The FDA released data confirming that the Pfizer/BioNTech vaccine was 95% effective while severe adverse reactions from the vaccination were limited to younger participants only. The FDA panel recommended emergency use authorization for the Pfizer vaccine; mass distribution could begin as early as the following week.


European STOXX 600 Index ended the week 1.0% lower, Germany’s DAX Index fell 1.39% and the UK’s FTSE 100 Index was flat. Rising numbers of coronavirus cases, US fiscal stimulus delays and an uncertain post-Brexit trade deal were the main reasons behind this trend. Merkel urged states to toughen measures while the UK begin mass vaccinations on Tuesday, starting with elderly people and care workers.

Talks between Boris Johnson and Ursula von der Leyen on Wednesday failed to break the deadlock over a UK-EU trade deal.

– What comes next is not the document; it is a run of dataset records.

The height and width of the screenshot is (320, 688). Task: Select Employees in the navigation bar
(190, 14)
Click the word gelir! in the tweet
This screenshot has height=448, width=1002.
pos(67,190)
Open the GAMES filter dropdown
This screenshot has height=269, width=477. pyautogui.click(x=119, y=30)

Post-Brexit trade talks could go right to the wire after the British Prime Minister and the EU Commission President agreed to “go the extra mile” and continue discussions beyond Sunday’s initial deadline.

The ECB increased the Pandemic Emergency Purchase Program by EUR 500 billion to EUR 1.85 trillion and extended it for another nine months to March 2022. They also agreed to provide banks with more ultra-cheap loans until June 2022, extending this program by a year. GBP closed the week against the US dollar at 1.3224 and EUR at 1.2112.


After a second major index provider excluded several Chinese firms from its indexes following a Trump administration executive order, China’s equities dropped on renewed tensions with the US (other index providers are deliberating whether to do the same). China’s November exports climbed 21.1% from a year earlier, marking the strongest growth since February 2018. Foreign inflows into the country’s bond market rose strongly last month to USD 15 billion. The RMB was mostly flat for the week, slipping 0.2% against the U.S. dollar. The yield on China’s 10-year sovereign bond rose 2 basis points to 3.32%.


Japanese stocks displayed a mixed performance for the week. The Nikkei 225 Stock Average declined 0.4% (YTD ahead 12.7%). The yen was mostly unchanged against the U.S. dollar and traded near JPY 104 on Friday. Prime Minister Suga announced a third stimulus package totalling JPY 73.6 trillion. About 52 trillion of the stimulus to be used for economic changes, and balance to curb the latest outbreak and support disaster management.


Gold prices ended the week roughly in-line with where they started. Falling equity markets pushed gold to jump sharply on Monday (spot prices had surged to roughly $1865/oz at one point) as investors moved to gold and other safe havens to limit their exposure. Come Wednesday, investors started selling off and gold’s spot price fell as low as $1825 before finding buyers again.


Positive news from the vaccine has helped investors look beyond the current pandemic situation. Cyclical sectors that were gloomy for the most part of 2020, now see the light of day. However, uncertainty in the markets will remain until countries ultimately reach herd immunity.